接着上一节…… 做好了切分工作,下一步当然就是对对应的各个任务进行任务托管和监控:schedule,post,postHandle,invokeHooks。 schedule首先完成的工作是把上一步reader和writer split的结果整合到具体的taskGroupContainer中。
int channelsPerTaskGroup = this.configuration.getInt(
CoreConstant.DATAX_CORE_CONTAINER_TASKGROUP_CHANNEL, 5);
int taskNumber = this.configuration.getList(
CoreConstant.DATAX_JOB_CONTENT).size();
this.needChannelNumber = Math.min(this.needChannelNumber, taskNumber);
PerfTrace.getInstance().setChannelNumber(needChannelNumber);
从上面的代码看出,在不配置splitPk的情况下,单表etl不管配置channel值为大于一的任何值,最后的channel数都为1。 公平的分配 task 到对应的 taskGroup中,返回Configuration集合。将执行模式置为STANDALONE,交给AbstractScheduler,启动所有的任务线程startAllTaskGroup(configurations)。
@Override
public void startAllTaskGroup(List<Configuration> configurations) {
this.taskGroupContainerExecutorService = Executors
.newFixedThreadPool(configurations.size());
for (Configuration taskGroupConfiguration : configurations) {
TaskGroupContainerRunner taskGroupContainerRunner = newTaskGroupContainerRunner(taskGroupConfiguration);
this.taskGroupContainerExecutorService.execute(taskGroupContainerRunner);
}
this.taskGroupContainerExecutorService.shutdown();
}
真正担任执行的是TaskGroupContainer.start()方法,该方法参与状态汇报和task启动,并实现自动容错机制。具体的sql执行由plugin对应数据库代码完成。
while (true) {
//1.判断task状态
boolean failedOrKilled = false;
Map<Integer, Communication> communicationMap = containerCommunicator.getCommunicationMap();
for(Map.Entry<Integer, Communication> entry : communicationMap.entrySet()){
Integer taskId = entry.getKey();
Communication taskCommunication = entry.getValue();
.............
// 2.发现该taskGroup下taskExecutor的总状态失败则汇报错误
if (failedOrKilled) {
lastTaskGroupContainerCommunication = reportTaskGroupCommunication(
lastTaskGroupContainerCommunication, taskCountInThisTaskGroup);
throw DataXException.asDataXException(
FrameworkErrorCode.PLUGIN_RUNTIME_ERROR, lastTaskGroupContainerCommunication.getThrowable());
}
//3.有任务未执行,且正在运行的任务数小于最大通道限制
Iterator<Configuration> iterator = taskQueue.iterator();
while(iterator.hasNext() && runTasks.size() < channelNumber){
Configuration taskConfig = iterator.next();
Integer taskId = taskConfig.getInt(CoreConstant.TASK_ID);
int attemptCount = 1;
TaskExecutor lastExecutor = taskFailedExecutorMap.get(taskId);
if(lastExecutor!=null){
attemptCount = lastExecutor.getAttemptCount() + 1;
long now = System.currentTimeMillis();
long failedTime = lastExecutor.getTimeStamp();
if(now - failedTime < taskRetryIntervalInMsec){ //未到等待时间,继续留在队列
continue;
}
.............
//4.任务列表为空,executor已结束, 搜集状态为success--->成功
if (taskQueue.isEmpty() && isAllTaskDone(runTasks) && containerCommunicator.collectState() == State.SUCCEEDED) {
// 成功的情况下,也需要汇报一次。
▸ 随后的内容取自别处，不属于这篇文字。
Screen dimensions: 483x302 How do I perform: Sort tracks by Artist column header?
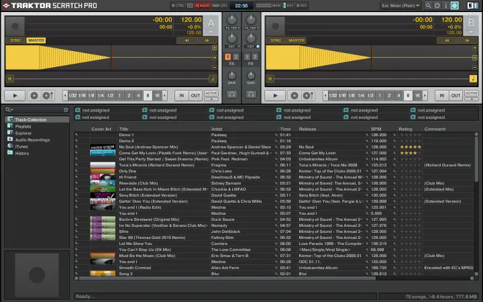pyautogui.click(x=217, y=128)
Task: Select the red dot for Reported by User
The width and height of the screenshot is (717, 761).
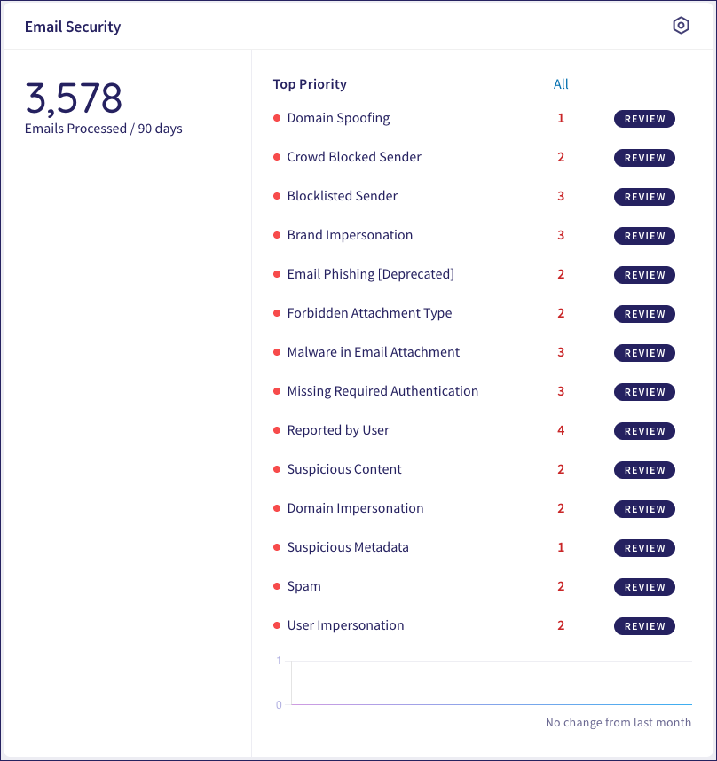Action: [276, 430]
否则在任务结束非常快的情况下,采集的信息将会不准确
lastTaskGroupContainerCommunication = reportTaskGroupCommunication(
lastTaskGroupContainerCommunication, taskCountInThisTaskGroup);
LOG.info("taskGroup[{}] completed it's tasks.", this.taskGroupId);
break;
}
// 5.如果当前时间已经超出汇报时间的interval,那么我们需要马上汇报
long now = System.currentTimeMillis();
if (now - lastReportTimeStamp > reportIntervalInMillSec) {
lastTaskGroupContainerCommunication = reportTaskGroupCommunication(
lastTaskGroupContainerCommunication, taskCountInThisTaskGroup);
lastReportTimeStamp = now;
//taskMonitor对于正在运行的task,每reportIntervalInMillSec进行检查
for(TaskExecutor taskExecutor:runTasks){
taskMonitor.report(taskExecutor.getTaskId(),this.containerCommunicator.getCommunication(taskExecutor.getTaskId()));
}
}
Thread.sleep(sleepIntervalInMillSec);
}
不断循环communication传过来的消息进行收集处理。
while (true) {
/**
* step 1: collect job stat
* step 2: getReport info, then report it
* step 3: errorLimit do check
* step 4: dealSucceedStat();
* step 5: dealKillingStat();
* step 6: dealFailedStat();
* step 7: refresh last job stat, and then sleep for next while
*
* above steps, some ones should report info to DS
*
*/
Communication nowJobContainerCommunication = this.containerCommunicator.collect();
nowJobContainerCommunication.setTimestamp(System.currentTimeMillis());
LOG.debug(nowJobContainerCommunication.toString());
//汇报周期
long now = System.currentTimeMillis();
if (now - lastReportTimeStamp > jobReportIntervalInMillSec) {
Communication reportCommunication = CommunicationTool
.getReportCommunication(nowJobContainerCommunication, lastJobContainerCommunication, totalTasks);
this.containerCommunicator.report(reportCommunication);
lastReportTimeStamp = now;
lastJobContainerCommunication = nowJobContainerCommunication;
}
errorLimit.checkRecordLimit(nowJobContainerCommunication);
if (nowJobContainerCommunication.getState() == State.SUCCEEDED) {
LOG.info("Scheduler accomplished all tasks.");
break;
}
if (isJobKilling(this.getJobId())) {
dealKillingStat(this.containerCommunicator, totalTasks);
} else if (nowJobContainerCommunication.getState() == State.FAILED) {
dealFailedStat(this.containerCommunicator, nowJobContainerCommunication.getThrowable());
}
Thread.sleep(jobSleepIntervalInMillSec);
}
post方法对于reader啥也没干,对writer对处理数据后要做的事儿。
if (null != renderedPostSqls && !renderedPostSqls.isEmpty()) {
// 说明有 postSql 配置,则此处删除掉
originalConfig.remove(Key.POST_SQL);
Connection conn = DBUtil.getConnection(this.dataBaseType,
jdbcUrl, username, password);
LOG.info(
"Begin to execute postSqls:[{}]. context info:{}.",
StringUtils.join(renderedPostSqls, ";"), jdbcUrl);
WriterUtil.executeSqls(conn, renderedPostSqls, jdbcUrl, dataBaseType);
DBUtil.closeDBResources(null, null, conn);
}
好啦,大致重要的方法就这些